-- Opening Marker --
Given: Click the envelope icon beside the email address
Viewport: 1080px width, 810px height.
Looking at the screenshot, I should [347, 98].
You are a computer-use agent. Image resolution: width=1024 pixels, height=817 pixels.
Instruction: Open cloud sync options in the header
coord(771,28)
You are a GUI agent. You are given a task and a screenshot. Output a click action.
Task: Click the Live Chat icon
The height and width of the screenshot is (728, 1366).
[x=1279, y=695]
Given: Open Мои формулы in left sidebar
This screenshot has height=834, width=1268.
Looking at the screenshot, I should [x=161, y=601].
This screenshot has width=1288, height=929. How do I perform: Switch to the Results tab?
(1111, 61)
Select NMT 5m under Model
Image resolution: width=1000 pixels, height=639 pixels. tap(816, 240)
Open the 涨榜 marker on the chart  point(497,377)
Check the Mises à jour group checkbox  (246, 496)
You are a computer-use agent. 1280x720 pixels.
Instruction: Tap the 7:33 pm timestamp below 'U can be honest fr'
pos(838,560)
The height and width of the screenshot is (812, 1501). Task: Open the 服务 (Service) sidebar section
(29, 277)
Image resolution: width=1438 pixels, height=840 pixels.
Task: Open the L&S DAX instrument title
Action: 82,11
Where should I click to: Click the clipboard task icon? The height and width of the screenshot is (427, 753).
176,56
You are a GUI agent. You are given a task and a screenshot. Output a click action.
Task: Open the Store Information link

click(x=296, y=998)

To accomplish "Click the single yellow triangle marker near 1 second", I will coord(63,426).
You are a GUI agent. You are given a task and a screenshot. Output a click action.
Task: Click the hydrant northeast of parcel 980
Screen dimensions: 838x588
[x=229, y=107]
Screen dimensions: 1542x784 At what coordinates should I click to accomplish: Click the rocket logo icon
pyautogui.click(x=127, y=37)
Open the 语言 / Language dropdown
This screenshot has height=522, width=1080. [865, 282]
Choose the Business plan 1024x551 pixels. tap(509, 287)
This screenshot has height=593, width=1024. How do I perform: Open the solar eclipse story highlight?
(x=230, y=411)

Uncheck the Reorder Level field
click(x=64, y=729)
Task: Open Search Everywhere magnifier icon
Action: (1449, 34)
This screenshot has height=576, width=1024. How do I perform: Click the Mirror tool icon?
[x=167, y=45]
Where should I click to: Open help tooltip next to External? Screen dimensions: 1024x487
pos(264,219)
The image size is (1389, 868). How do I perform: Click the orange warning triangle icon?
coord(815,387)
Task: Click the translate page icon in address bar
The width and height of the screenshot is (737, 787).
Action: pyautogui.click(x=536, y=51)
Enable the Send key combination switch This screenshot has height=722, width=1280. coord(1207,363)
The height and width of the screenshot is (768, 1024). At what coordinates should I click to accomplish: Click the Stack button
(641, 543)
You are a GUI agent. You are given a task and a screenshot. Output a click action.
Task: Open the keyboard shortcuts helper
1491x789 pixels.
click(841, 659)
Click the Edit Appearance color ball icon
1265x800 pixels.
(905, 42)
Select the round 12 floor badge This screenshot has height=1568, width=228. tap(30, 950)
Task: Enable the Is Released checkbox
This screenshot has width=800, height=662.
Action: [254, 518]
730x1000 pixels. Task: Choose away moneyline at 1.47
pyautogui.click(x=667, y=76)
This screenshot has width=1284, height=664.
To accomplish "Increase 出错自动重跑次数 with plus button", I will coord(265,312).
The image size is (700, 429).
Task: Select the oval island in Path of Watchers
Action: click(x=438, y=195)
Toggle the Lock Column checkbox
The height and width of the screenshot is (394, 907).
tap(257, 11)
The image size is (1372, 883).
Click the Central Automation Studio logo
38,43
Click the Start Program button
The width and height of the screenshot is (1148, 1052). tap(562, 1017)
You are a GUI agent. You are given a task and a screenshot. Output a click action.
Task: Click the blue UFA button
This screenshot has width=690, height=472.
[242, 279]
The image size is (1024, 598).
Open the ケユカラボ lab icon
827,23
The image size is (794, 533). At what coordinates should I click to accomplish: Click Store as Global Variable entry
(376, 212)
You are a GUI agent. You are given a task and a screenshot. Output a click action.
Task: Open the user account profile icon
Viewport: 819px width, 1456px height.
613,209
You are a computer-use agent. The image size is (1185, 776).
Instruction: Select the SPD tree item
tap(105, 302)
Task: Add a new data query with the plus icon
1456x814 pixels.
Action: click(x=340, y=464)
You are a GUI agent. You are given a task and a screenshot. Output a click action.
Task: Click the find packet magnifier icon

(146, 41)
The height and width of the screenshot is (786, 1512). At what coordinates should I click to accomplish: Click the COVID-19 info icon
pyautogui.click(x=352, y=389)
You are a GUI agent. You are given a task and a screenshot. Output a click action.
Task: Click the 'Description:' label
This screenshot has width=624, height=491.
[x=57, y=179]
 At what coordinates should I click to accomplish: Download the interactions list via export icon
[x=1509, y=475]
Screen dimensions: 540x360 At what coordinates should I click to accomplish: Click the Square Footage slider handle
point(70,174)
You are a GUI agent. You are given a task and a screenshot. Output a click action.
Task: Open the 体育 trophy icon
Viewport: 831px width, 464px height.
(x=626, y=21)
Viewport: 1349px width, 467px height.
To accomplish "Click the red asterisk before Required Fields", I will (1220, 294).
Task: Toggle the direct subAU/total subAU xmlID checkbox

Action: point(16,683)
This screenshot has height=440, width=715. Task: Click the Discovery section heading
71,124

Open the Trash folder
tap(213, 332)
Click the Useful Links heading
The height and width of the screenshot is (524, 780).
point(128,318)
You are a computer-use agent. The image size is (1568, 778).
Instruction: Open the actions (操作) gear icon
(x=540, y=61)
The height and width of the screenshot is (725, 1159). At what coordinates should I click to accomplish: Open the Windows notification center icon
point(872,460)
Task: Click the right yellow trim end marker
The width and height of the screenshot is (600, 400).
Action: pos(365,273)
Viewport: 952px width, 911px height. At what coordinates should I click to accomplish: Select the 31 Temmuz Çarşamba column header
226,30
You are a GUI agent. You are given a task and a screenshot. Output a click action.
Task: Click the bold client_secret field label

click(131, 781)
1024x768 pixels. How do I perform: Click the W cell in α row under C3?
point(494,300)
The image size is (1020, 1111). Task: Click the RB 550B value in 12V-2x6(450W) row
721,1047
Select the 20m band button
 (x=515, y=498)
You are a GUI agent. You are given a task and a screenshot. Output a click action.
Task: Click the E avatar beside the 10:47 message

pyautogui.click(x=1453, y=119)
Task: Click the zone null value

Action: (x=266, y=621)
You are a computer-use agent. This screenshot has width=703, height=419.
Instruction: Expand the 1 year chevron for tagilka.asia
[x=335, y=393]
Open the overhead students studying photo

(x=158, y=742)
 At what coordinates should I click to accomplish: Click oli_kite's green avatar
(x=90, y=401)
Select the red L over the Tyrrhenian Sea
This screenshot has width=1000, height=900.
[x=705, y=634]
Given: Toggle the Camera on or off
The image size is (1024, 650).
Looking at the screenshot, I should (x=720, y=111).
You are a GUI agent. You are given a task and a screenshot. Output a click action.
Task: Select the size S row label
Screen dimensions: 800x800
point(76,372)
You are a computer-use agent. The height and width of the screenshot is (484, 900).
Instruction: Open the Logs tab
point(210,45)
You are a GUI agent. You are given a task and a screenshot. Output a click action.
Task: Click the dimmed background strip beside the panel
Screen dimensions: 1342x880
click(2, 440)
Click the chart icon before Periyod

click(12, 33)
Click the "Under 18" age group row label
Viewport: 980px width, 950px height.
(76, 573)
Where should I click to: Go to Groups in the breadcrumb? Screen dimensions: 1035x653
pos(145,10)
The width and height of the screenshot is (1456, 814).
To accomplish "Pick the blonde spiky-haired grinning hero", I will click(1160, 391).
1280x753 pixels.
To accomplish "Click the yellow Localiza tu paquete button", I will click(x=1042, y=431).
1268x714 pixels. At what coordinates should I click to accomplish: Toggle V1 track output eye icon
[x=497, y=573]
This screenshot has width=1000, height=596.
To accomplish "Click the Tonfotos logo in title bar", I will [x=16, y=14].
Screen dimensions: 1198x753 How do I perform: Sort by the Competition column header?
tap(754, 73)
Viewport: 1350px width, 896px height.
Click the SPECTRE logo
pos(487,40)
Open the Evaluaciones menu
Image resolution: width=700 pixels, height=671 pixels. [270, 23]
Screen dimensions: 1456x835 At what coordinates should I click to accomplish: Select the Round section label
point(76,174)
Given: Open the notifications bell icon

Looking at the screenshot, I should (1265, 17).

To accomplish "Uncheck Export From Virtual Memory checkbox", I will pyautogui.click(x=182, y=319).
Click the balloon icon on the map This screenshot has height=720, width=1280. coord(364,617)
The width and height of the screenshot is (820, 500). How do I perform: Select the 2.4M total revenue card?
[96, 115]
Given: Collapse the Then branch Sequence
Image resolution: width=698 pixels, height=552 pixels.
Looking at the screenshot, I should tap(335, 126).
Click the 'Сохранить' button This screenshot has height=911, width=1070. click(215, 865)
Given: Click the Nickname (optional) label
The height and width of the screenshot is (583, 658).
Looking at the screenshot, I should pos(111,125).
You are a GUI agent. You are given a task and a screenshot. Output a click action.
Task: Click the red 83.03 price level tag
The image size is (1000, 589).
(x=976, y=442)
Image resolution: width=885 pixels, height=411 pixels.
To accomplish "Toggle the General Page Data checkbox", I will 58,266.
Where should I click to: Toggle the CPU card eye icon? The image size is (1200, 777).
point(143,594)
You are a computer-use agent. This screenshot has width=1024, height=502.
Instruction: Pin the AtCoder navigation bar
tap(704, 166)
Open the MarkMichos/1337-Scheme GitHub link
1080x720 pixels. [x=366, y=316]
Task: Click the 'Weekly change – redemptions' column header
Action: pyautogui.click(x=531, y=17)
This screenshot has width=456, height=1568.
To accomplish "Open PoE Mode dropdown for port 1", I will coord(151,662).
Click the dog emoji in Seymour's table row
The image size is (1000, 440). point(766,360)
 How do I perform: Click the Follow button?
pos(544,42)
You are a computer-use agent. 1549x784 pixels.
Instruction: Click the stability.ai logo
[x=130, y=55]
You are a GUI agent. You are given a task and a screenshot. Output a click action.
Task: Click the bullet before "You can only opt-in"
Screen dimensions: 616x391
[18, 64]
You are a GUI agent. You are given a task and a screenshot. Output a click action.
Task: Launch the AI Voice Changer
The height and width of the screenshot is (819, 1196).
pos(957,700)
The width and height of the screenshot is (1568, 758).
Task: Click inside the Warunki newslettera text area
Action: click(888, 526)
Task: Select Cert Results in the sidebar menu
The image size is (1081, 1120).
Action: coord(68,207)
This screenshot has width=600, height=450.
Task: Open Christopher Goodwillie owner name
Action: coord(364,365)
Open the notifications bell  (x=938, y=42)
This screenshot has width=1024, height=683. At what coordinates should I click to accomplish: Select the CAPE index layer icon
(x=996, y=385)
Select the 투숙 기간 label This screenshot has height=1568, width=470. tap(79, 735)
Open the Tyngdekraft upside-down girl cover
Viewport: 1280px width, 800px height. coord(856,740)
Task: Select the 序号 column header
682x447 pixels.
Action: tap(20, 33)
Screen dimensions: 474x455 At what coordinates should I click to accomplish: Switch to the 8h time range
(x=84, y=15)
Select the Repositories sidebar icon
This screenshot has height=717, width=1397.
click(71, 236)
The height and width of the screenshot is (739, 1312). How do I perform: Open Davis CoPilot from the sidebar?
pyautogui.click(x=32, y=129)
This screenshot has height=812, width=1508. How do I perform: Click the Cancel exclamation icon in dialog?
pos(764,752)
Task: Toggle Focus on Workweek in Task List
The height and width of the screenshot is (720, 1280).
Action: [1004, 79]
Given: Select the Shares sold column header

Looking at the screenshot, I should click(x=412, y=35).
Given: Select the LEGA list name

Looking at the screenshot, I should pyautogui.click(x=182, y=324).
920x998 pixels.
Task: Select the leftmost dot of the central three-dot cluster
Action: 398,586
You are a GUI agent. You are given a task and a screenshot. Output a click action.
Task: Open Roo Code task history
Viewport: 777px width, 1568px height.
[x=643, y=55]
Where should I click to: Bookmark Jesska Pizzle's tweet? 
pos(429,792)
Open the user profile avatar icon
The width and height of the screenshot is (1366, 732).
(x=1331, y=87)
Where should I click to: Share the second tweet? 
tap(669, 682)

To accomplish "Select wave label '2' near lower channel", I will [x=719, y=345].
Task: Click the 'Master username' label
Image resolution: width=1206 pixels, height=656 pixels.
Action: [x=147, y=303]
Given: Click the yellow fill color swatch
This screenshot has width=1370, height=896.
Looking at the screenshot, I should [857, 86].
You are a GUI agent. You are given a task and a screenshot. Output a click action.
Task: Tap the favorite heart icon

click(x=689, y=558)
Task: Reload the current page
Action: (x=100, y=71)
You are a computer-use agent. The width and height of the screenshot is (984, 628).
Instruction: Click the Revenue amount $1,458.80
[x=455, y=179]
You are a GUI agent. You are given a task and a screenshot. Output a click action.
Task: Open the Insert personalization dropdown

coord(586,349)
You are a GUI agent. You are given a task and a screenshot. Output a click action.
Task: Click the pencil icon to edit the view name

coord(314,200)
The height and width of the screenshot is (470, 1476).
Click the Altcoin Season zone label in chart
-- Closing Marker --
In the records above, the line with "Screen dimensions: 540x360" marks the start and the line with "Viewport: 1349px width, 467px height." marks the end; copy that stretch exactly, both lines included, and nothing else.

• [Reply to the exercise]
Screen dimensions: 540x360 At what coordinates should I click to accomplish: Click the Square Footage slider handle
point(70,174)
You are a GUI agent. You are given a task and a screenshot. Output a click action.
Task: Open the 体育 trophy icon
Viewport: 831px width, 464px height.
(x=626, y=21)
Viewport: 1349px width, 467px height.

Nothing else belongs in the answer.